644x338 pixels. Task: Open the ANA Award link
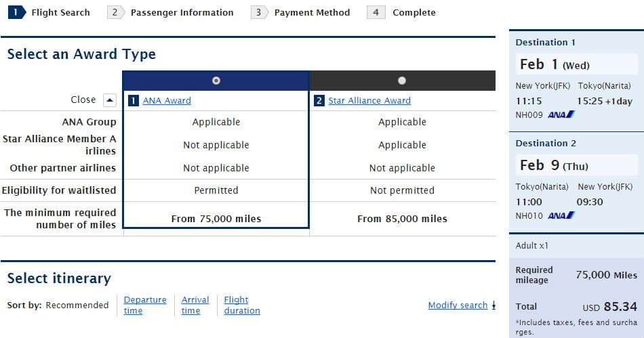pyautogui.click(x=167, y=101)
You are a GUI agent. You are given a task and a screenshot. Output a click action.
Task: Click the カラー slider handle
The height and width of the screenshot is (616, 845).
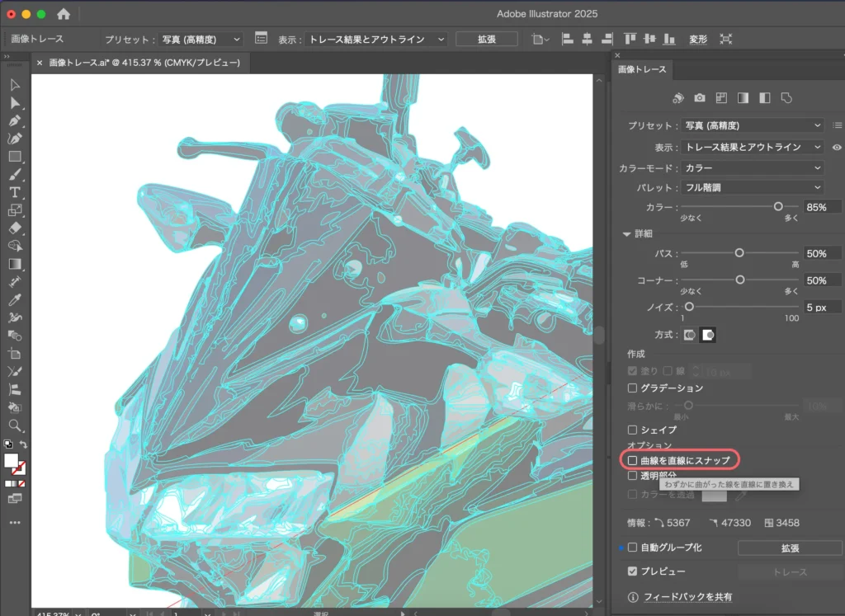(777, 207)
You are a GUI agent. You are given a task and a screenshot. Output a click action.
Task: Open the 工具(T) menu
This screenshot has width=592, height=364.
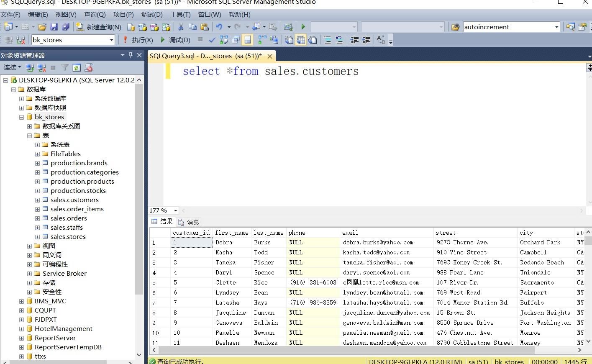coord(180,15)
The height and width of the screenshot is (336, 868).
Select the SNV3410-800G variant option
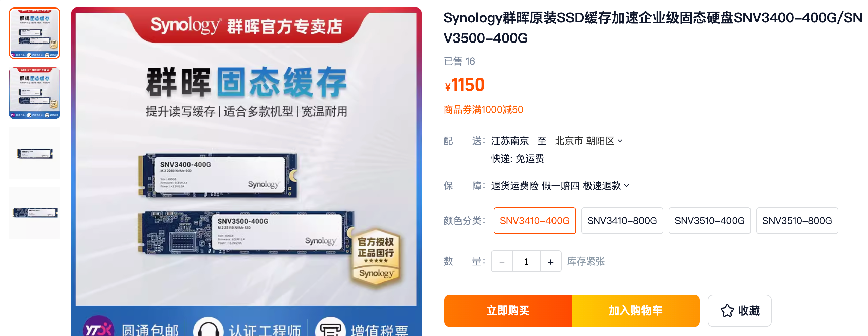coord(622,221)
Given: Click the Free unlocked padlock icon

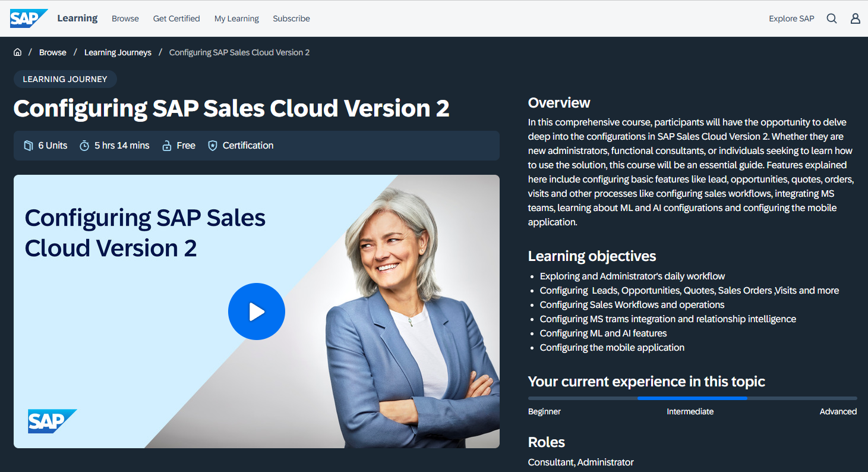Looking at the screenshot, I should 167,146.
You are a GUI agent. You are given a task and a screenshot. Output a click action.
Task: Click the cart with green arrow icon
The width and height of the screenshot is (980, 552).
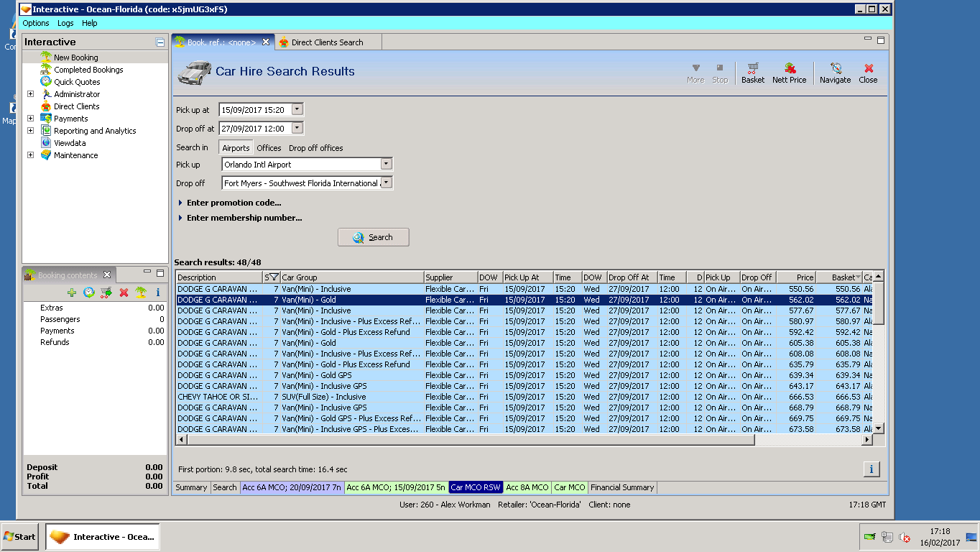click(106, 293)
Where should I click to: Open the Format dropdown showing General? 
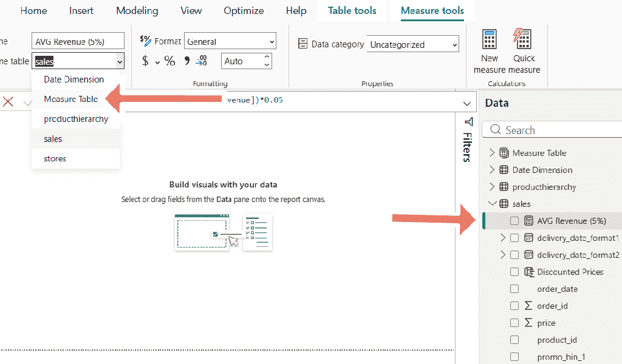[x=230, y=41]
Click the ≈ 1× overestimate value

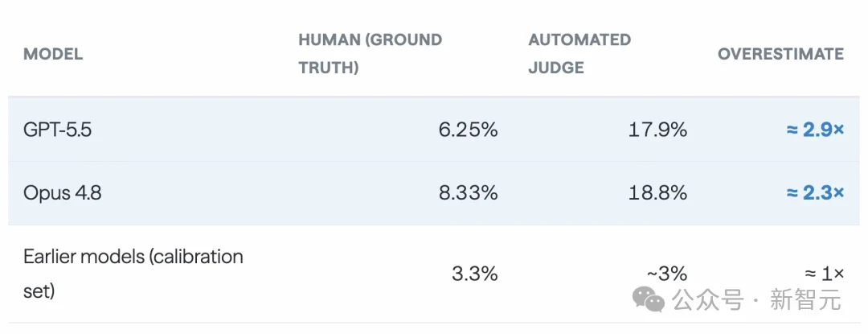click(824, 274)
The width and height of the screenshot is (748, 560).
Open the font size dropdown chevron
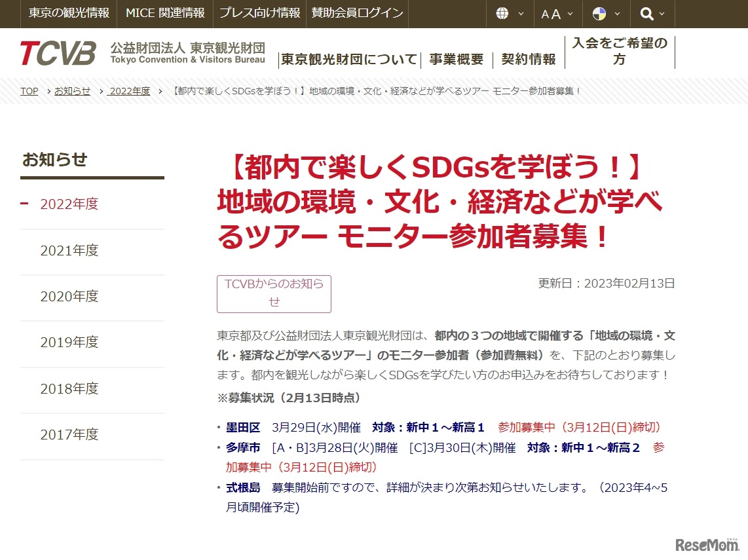[569, 14]
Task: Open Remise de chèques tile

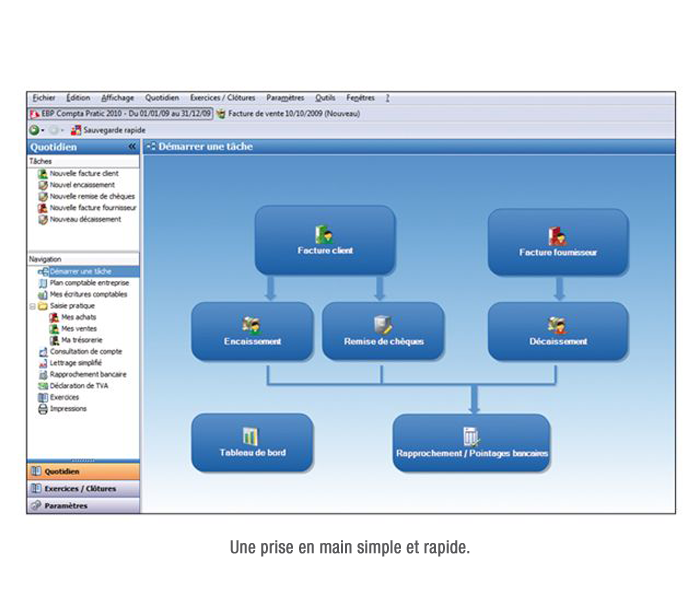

*PROBLEM DESCRIPTION*.
Return every line shown above without changing a word, and skip the pictures.

*SOLUTION*.
644x338 pixels. Task: Open the ANA Award link
pyautogui.click(x=167, y=101)
You are a GUI agent. You are given a task and a screenshot. Output a click action.
Task: Click the カラー slider handle
The height and width of the screenshot is (616, 845).
(777, 207)
You are a GUI agent. You are given a task and a screenshot. Output a click action.
Task: Open the 工具(T) menu
This screenshot has width=592, height=364.
coord(180,15)
The height and width of the screenshot is (336, 868).
Select the SNV3410-800G variant option
coord(622,221)
Given: Click the Free unlocked padlock icon

Looking at the screenshot, I should 167,146.
You are a GUI agent. You are given a task and a screenshot. Output a click action.
Task: Click the cart with green arrow icon
The width and height of the screenshot is (980, 552).
click(106, 293)
Where should I click to: Open the Format dropdown showing General? 
[x=230, y=41]
Click the ≈ 1× overestimate value

click(824, 274)
The width and height of the screenshot is (748, 560).
Open the font size dropdown chevron
[569, 14]
Task: Open Remise de chèques tile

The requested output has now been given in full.